Braintree and Lowell, MA (October 1, 2019) – The on-site Peabody Resident Services team, an affiliate of the Peabody Companies, a group of award-winning property management and real estate firms, participated in a Dementia Friends Champion Training at Rogers Hall Apartments in Lowell on September 19, as part of the Site Resident Services Quarterly Department meeting.
Dementia Friends Champions are volunteers who encourage others to make a positive difference to people living with dementia in their community. The goal of the Dementia Friends Champion Training is to help community members understand dementia, and it equips participants with the knowledge and activities needed to facilitate a Dementia Friends Information Session. These information sessions help community members understand dementia better as well as realize the small things they can do to make a difference for people living with dementia.

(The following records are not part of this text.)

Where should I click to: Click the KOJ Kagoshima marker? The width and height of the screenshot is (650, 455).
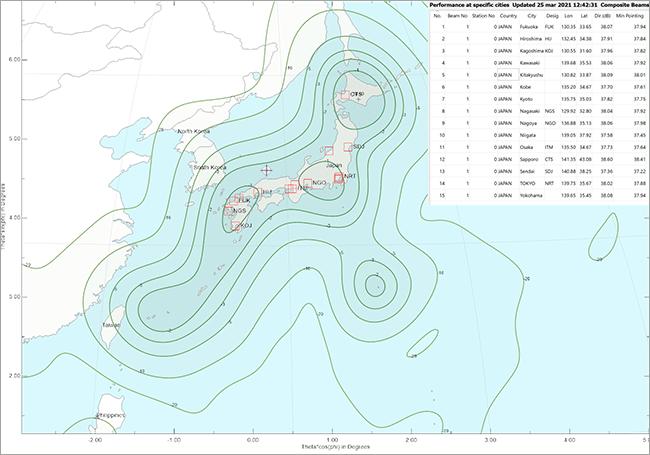pos(236,226)
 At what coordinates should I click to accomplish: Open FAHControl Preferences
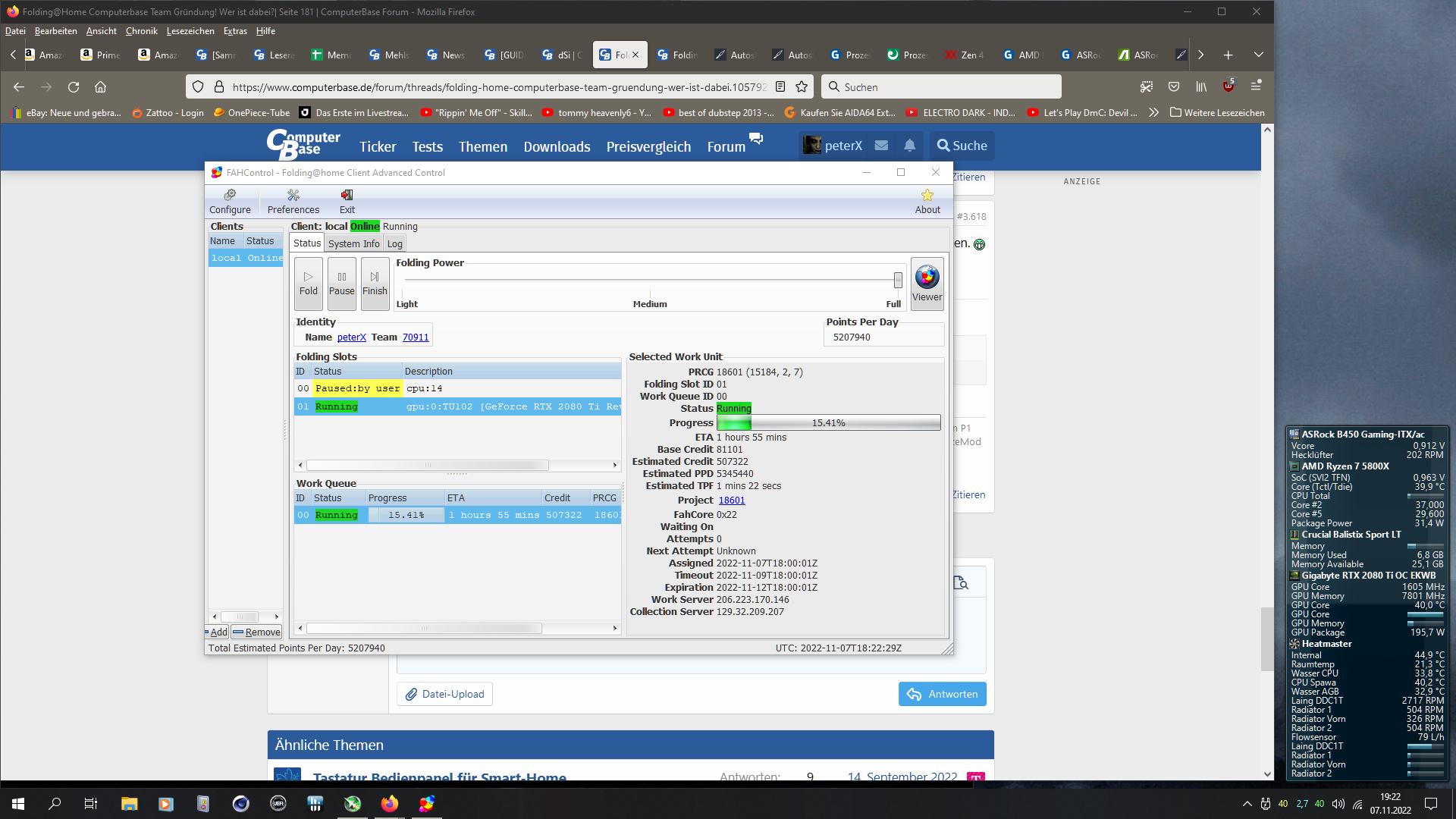click(293, 202)
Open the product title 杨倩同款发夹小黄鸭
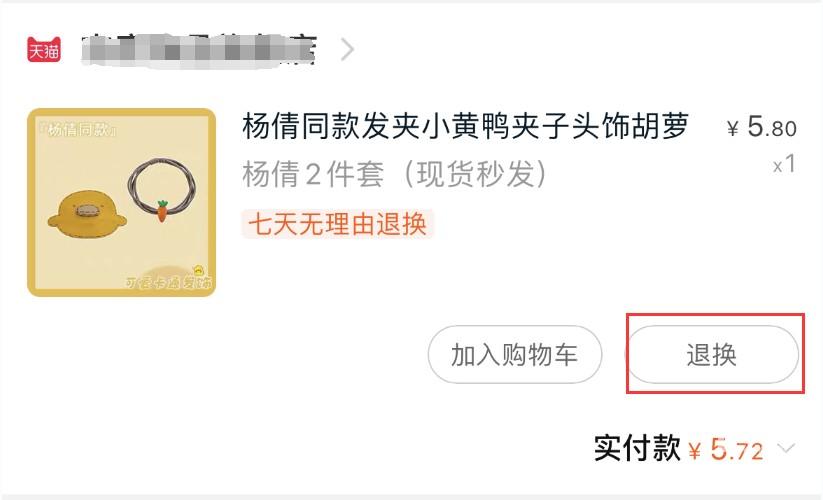The image size is (823, 500). point(465,126)
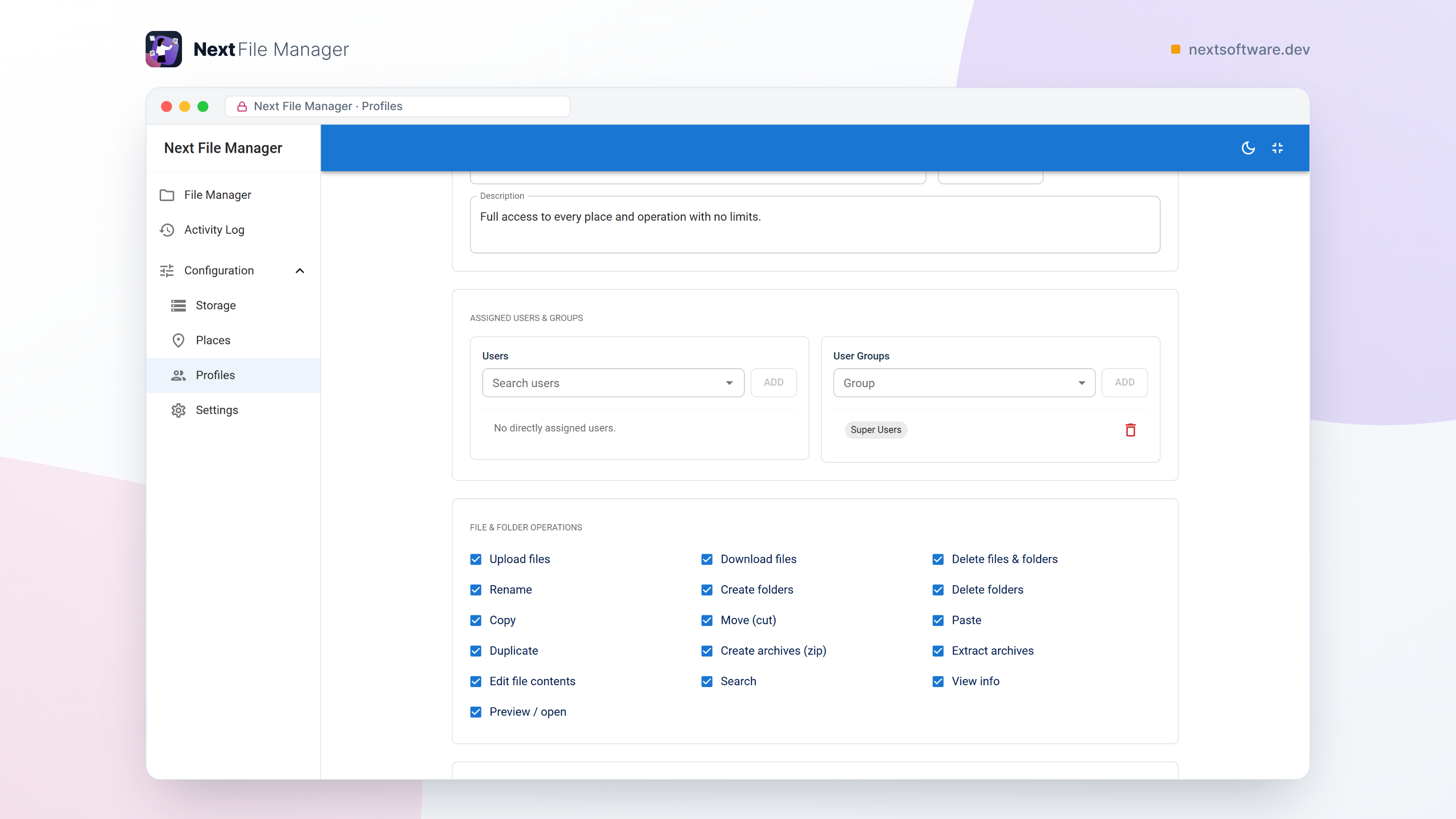Disable the Preview / open checkbox

(476, 712)
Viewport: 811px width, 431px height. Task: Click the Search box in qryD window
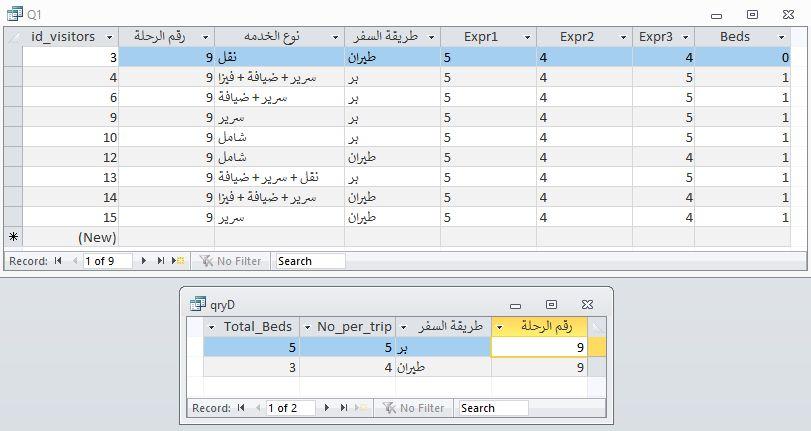point(493,408)
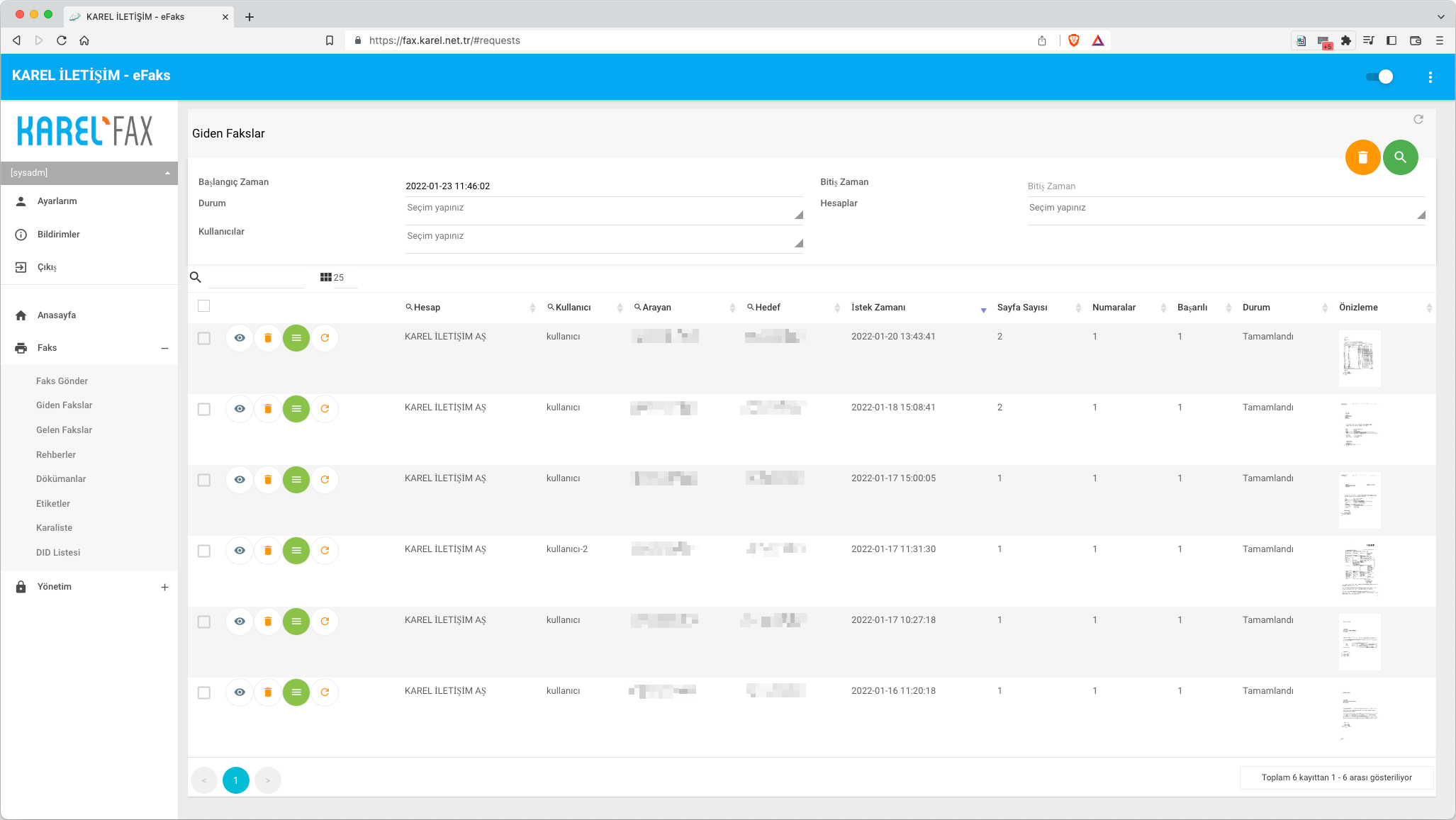Image resolution: width=1456 pixels, height=820 pixels.
Task: Go to page 1 pagination button
Action: [235, 780]
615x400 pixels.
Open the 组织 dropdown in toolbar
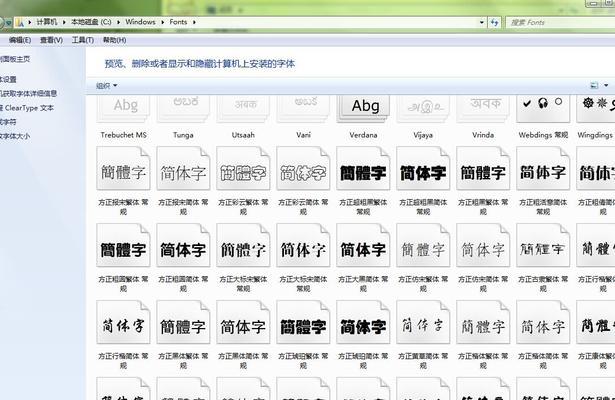tap(106, 86)
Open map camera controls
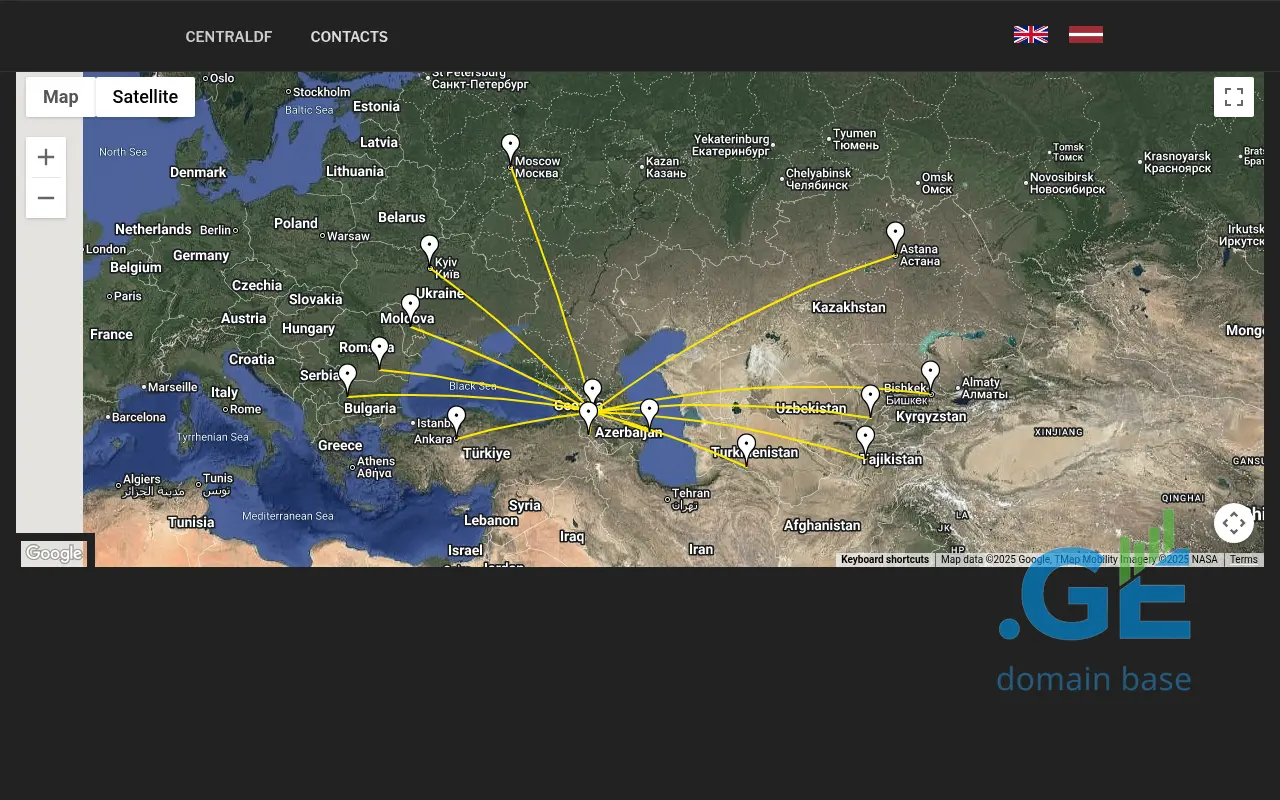This screenshot has width=1280, height=800. (1233, 523)
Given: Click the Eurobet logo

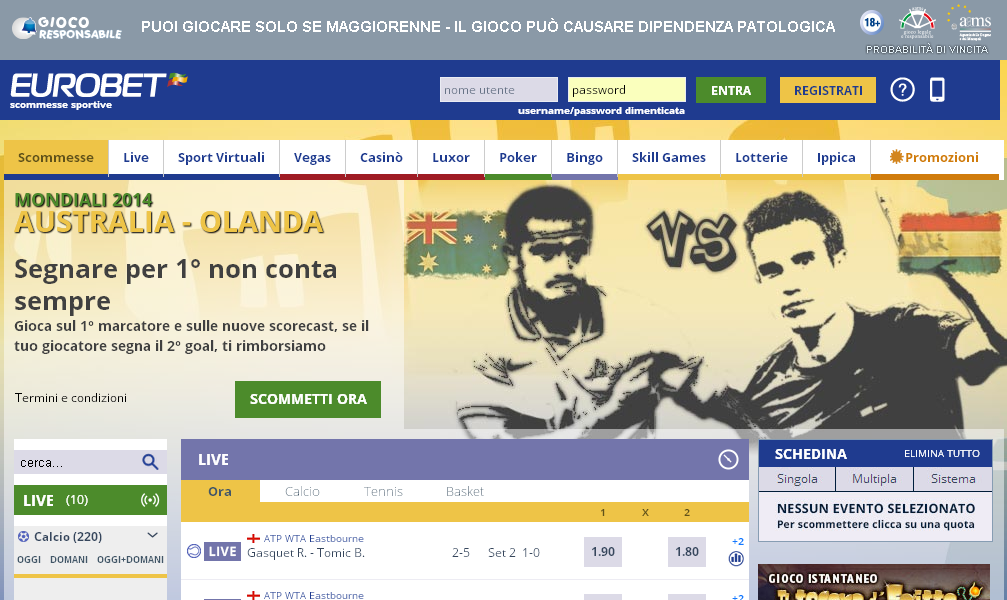Looking at the screenshot, I should pos(98,91).
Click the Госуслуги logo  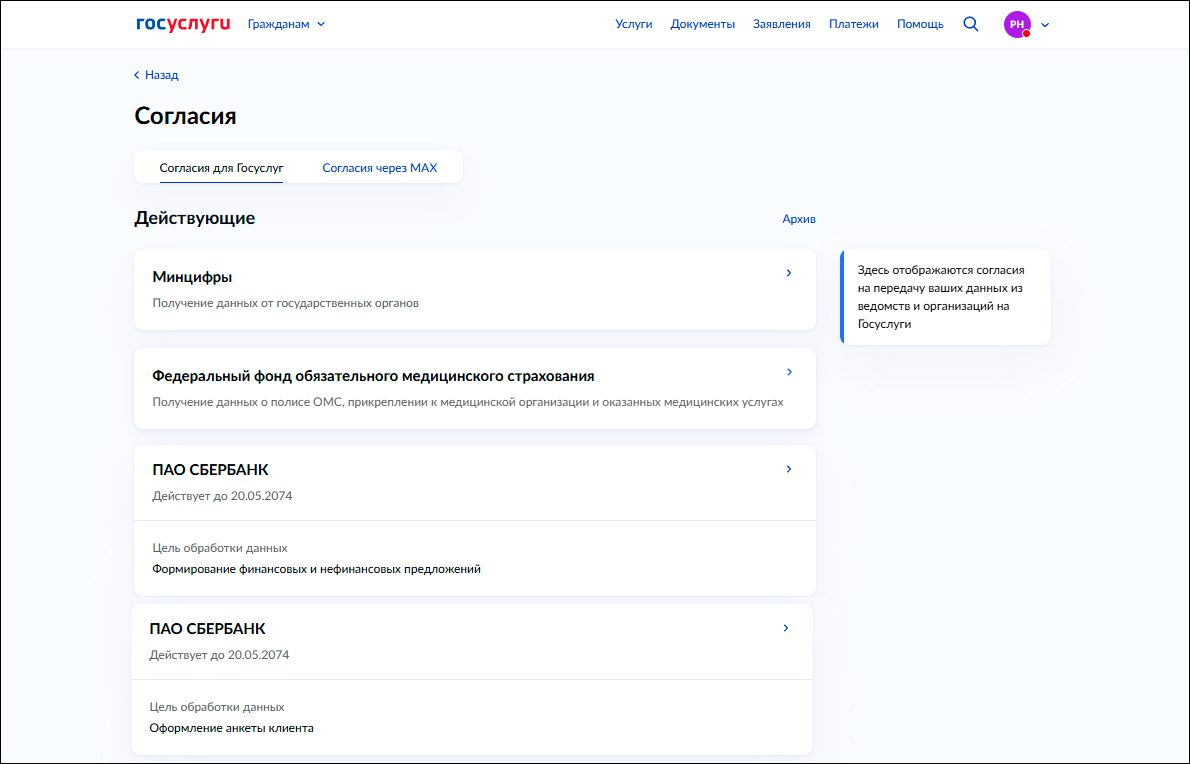183,24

During the training, 15 staff members became Dementia Friends, which means they have agreed to facilitate these trainings in their communities, furthering the reach of Dementia Friends Champions.
Rogers Hall Apartments – previously known as a prestigious private girls’ high school, Rogers Hall School for Girls – offers carefree living with a host of amenities that include a vibrant community gathering space, a cozy library, computer center and laundry care suite, as well as resident services programs such as Tai Chi, weekly bingo, and monthly socials. The Rogers Hall community is predominately designed for residents 62+, as well as persons with disabilities who are under age 62. Rogers Hall was named by HUD as a nationally ranked high performing property for providing quality housing to residents, and has earned the NAHMA Community of Quality designation.
“We are thrilled with the turnout we received for our recent Dementia Friends Champion Training,” said Doreen Bushashia, president of Peabody Resident Services. “This kind of community understanding and support is so crucial when assisting individuals and families struggling with dementia, and we are so appreciative for all who took time out to learn more about how they can make a difference.”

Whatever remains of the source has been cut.